> **Problem**: Arrange every line of the records below as a Markdown table with the columns "No." and "Line," numbering the rows in order and leaving out blank lines.

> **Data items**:
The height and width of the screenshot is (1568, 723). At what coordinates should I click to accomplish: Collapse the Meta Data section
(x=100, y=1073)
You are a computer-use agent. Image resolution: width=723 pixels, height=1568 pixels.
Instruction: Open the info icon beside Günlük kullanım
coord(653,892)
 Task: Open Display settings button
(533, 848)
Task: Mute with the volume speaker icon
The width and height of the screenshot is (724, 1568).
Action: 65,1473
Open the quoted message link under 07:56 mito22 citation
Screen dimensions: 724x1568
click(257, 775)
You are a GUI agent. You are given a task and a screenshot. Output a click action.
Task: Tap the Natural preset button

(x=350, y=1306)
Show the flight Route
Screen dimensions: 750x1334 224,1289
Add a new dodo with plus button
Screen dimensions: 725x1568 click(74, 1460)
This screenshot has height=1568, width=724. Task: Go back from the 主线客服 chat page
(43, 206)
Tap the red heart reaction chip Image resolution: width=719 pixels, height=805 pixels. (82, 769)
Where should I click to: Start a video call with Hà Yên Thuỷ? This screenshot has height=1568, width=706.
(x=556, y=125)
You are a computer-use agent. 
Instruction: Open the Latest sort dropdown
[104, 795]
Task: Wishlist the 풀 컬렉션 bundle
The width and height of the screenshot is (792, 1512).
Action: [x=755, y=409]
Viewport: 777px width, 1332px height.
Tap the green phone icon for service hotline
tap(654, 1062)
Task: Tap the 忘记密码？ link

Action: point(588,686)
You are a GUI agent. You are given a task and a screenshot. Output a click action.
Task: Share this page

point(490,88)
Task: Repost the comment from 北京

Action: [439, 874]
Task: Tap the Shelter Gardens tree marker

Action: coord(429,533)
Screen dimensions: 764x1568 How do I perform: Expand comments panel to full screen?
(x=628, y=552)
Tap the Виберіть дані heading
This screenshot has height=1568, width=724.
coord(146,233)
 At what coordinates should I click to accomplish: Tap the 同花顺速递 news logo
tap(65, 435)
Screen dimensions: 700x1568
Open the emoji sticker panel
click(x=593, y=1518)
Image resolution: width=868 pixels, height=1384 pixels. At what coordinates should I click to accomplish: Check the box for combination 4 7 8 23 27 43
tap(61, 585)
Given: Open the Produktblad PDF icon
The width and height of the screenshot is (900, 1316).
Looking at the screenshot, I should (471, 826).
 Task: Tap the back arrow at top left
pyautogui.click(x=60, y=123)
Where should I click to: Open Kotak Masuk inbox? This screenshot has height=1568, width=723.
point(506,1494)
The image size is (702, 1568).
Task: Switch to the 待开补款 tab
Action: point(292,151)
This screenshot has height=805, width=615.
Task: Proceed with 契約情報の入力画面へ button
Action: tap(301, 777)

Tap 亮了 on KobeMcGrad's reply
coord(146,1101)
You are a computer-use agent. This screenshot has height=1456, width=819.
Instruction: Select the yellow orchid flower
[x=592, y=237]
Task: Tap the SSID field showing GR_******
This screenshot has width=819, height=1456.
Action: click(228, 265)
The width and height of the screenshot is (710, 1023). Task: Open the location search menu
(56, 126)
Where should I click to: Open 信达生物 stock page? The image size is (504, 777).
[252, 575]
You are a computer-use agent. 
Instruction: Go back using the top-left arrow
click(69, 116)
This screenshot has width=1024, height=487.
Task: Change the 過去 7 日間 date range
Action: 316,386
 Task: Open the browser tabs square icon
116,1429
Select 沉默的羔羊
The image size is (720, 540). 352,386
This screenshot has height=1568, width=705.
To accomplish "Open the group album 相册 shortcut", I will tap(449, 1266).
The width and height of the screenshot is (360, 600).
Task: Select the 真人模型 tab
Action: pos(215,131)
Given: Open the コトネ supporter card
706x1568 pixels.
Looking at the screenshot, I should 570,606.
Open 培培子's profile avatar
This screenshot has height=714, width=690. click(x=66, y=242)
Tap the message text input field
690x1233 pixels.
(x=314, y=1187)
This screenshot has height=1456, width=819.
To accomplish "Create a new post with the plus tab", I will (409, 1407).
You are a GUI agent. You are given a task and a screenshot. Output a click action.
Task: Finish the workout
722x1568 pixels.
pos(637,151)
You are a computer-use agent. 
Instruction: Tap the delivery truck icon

> **Solution**:
| No. | Line |
|---|---|
| 1 | The height and width of the screenshot is (1568, 723). At what coordinates should I click to accomplish: Collapse the Meta Data section |
| 2 | (x=100, y=1073) |
| 3 | You are a computer-use agent. Image resolution: width=723 pixels, height=1568 pixels. |
| 4 | Instruction: Open the info icon beside Günlük kullanım |
| 5 | coord(653,892) |
| 6 |  Task: Open Display settings button |
| 7 | (533, 848) |
| 8 | Task: Mute with the volume speaker icon |
| 9 | The width and height of the screenshot is (724, 1568). |
| 10 | Action: 65,1473 |
| 11 | Open the quoted message link under 07:56 mito22 citation |
| 12 | Screen dimensions: 724x1568 |
| 13 | click(257, 775) |
| 14 | You are a GUI agent. You are given a task and a screenshot. Output a click action. |
| 15 | Task: Tap the Natural preset button |
| 16 | (x=350, y=1306) |
| 17 | Show the flight Route |
| 18 | Screen dimensions: 750x1334 224,1289 |
| 19 | Add a new dodo with plus button |
| 20 | Screen dimensions: 725x1568 click(74, 1460) |
| 21 | This screenshot has height=1568, width=724. Task: Go back from the 主线客服 chat page |
| 22 | (43, 206) |
| 23 | Tap the red heart reaction chip Image resolution: width=719 pixels, height=805 pixels. (82, 769) |
| 24 | Where should I click to: Start a video call with Hà Yên Thuỷ? This screenshot has height=1568, width=706. |
| 25 | (x=556, y=125) |
| 26 | You are a computer-use agent.  |
| 27 | Instruction: Open the Latest sort dropdown |
| 28 | [104, 795] |
| 29 | Task: Wishlist the 풀 컬렉션 bundle |
| 30 | The width and height of the screenshot is (792, 1512). |
| 31 | Action: [x=755, y=409] |
| 32 | Viewport: 777px width, 1332px height. |
| 33 | Tap the green phone icon for service hotline |
| 34 | tap(654, 1062) |
| 35 | Task: Tap the 忘记密码？ link |
| 36 | Action: point(588,686) |
| 37 | You are a GUI agent. You are given a task and a screenshot. Output a click action. |
| 38 | Task: Share this page |
| 39 | point(490,88) |
| 40 | Task: Repost the comment from 北京 |
| 41 | Action: [439, 874] |
| 42 | Task: Tap the Shelter Gardens tree marker |
| 43 | Action: coord(429,533) |
| 44 | Screen dimensions: 764x1568 How do I perform: Expand comments panel to full screen? |
| 45 | (x=628, y=552) |
| 46 | Tap the Виберіть дані heading |
| 47 | This screenshot has height=1568, width=724. |
| 48 | coord(146,233) |
| 49 |  At what coordinates should I click to accomplish: Tap the 同花顺速递 news logo |
| 50 | tap(65, 435) |
| 51 | Screen dimensions: 700x1568 |
| 52 | Open the emoji sticker panel |
| 53 | click(x=593, y=1518) |
| 54 | Image resolution: width=868 pixels, height=1384 pixels. At what coordinates should I click to accomplish: Check the box for combination 4 7 8 23 27 43 |
| 55 | tap(61, 585) |
| 56 | Given: Open the Produktblad PDF icon |
| 57 | The width and height of the screenshot is (900, 1316). |
| 58 | Looking at the screenshot, I should (471, 826). |
| 59 |  Task: Tap the back arrow at top left |
| 60 | pyautogui.click(x=60, y=123) |
| 61 | Where should I click to: Open Kotak Masuk inbox? This screenshot has height=1568, width=723. |
| 62 | point(506,1494) |
| 63 | The image size is (702, 1568). |
| 64 | Task: Switch to the 待开补款 tab |
| 65 | Action: point(292,151) |
| 66 | This screenshot has height=805, width=615. |
| 67 | Task: Proceed with 契約情報の入力画面へ button |
| 68 | Action: tap(301, 777) |
| 69 | Tap 亮了 on KobeMcGrad's reply |
| 70 | coord(146,1101) |
| 71 | You are a computer-use agent. This screenshot has height=1456, width=819. |
| 72 | Instruction: Select the yellow orchid flower |
| 73 | [x=592, y=237] |
| 74 | Task: Tap the SSID field showing GR_****** |
| 75 | This screenshot has width=819, height=1456. |
| 76 | Action: click(228, 265) |
| 77 | The width and height of the screenshot is (710, 1023). Task: Open the location search menu |
| 78 | (56, 126) |
| 79 | Where should I click to: Open 信达生物 stock page? The image size is (504, 777). |
| 80 | [252, 575] |
| 81 | You are a computer-use agent.  |
| 82 | Instruction: Go back using the top-left arrow |
| 83 | click(69, 116) |
| 84 | This screenshot has width=1024, height=487. |
| 85 | Task: Change the 過去 7 日間 date range |
| 86 | Action: 316,386 |
| 87 |  Task: Open the browser tabs square icon |
| 88 | 116,1429 |
| 89 | Select 沉默的羔羊 |
| 90 | The image size is (720, 540). 352,386 |
| 91 | This screenshot has height=1568, width=705. |
| 92 | To accomplish "Open the group album 相册 shortcut", I will tap(449, 1266). |
| 93 | The width and height of the screenshot is (360, 600). |
| 94 | Task: Select the 真人模型 tab |
| 95 | Action: pos(215,131) |
| 96 | Given: Open the コトネ supporter card |
| 97 | 706x1568 pixels. |
| 98 | Looking at the screenshot, I should 570,606. |
| 99 | Open 培培子's profile avatar |
| 100 | This screenshot has height=714, width=690. click(x=66, y=242) |
| 101 | Tap the message text input field |
| 102 | 690x1233 pixels. |
| 103 | (x=314, y=1187) |
| 104 | This screenshot has height=1456, width=819. |
| 105 | To accomplish "Create a new post with the plus tab", I will (409, 1407). |
| 106 | You are a GUI agent. You are given a task and a screenshot. Output a click action. |
| 107 | Task: Finish the workout |
| 108 | 722x1568 pixels. |
| 109 | pos(637,151) |
| 110 | You are a computer-use agent.  |
| 111 | Instruction: Tap the delivery truck icon |